# start of Data shown

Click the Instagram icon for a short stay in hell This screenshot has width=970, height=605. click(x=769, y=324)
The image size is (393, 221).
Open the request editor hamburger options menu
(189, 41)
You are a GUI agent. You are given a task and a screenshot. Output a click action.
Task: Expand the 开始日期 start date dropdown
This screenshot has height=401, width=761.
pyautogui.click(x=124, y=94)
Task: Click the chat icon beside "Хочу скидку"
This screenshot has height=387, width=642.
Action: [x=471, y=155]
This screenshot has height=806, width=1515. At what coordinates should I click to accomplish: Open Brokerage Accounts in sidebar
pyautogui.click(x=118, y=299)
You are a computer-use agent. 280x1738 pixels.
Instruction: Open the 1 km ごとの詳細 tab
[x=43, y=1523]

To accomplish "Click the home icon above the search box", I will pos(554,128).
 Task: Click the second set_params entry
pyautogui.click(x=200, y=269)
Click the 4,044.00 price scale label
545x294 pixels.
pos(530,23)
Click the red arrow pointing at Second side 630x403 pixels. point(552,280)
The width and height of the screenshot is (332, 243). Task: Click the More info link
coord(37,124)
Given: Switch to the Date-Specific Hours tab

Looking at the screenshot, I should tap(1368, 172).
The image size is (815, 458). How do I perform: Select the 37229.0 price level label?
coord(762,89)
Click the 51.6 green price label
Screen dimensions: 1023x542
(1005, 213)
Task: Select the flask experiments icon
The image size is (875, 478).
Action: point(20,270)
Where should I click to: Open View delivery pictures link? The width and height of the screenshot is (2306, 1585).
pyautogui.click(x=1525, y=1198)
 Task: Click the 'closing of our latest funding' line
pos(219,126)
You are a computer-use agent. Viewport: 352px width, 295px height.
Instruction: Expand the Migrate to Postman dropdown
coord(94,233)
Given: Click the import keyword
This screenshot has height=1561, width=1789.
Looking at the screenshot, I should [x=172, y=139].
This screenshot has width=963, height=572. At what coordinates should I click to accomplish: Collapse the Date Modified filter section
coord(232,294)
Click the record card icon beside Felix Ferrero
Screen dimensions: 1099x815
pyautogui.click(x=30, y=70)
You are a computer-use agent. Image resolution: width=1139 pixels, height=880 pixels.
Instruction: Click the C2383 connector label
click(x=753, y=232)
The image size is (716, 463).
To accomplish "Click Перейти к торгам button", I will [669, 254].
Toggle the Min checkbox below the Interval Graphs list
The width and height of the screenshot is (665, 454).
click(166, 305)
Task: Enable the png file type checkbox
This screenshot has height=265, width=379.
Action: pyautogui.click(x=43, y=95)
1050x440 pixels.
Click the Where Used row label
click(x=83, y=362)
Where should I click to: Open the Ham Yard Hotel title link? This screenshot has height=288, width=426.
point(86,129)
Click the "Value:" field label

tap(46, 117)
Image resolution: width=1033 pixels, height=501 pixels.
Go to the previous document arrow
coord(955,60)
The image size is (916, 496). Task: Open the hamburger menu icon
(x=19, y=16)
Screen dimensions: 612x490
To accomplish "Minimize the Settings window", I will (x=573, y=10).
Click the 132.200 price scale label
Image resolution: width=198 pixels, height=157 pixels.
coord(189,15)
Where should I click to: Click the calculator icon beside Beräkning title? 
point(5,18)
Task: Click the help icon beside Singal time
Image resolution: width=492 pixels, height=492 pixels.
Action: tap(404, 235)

# end of Data shown

● Objective
Edit the entries from the line with "Where should I click to: Open View" through the line with "coord(94,233)", swapping "dropdown" for "menu" and keeping everything else the same. Give only those lines.

● Problem solution
Where should I click to: Open View delivery pictures link? The width and height of the screenshot is (2306, 1585).
pyautogui.click(x=1525, y=1198)
 Task: Click the 'closing of our latest funding' line
pos(219,126)
You are a computer-use agent. Viewport: 352px width, 295px height.
Instruction: Expand the Migrate to Postman menu
coord(94,233)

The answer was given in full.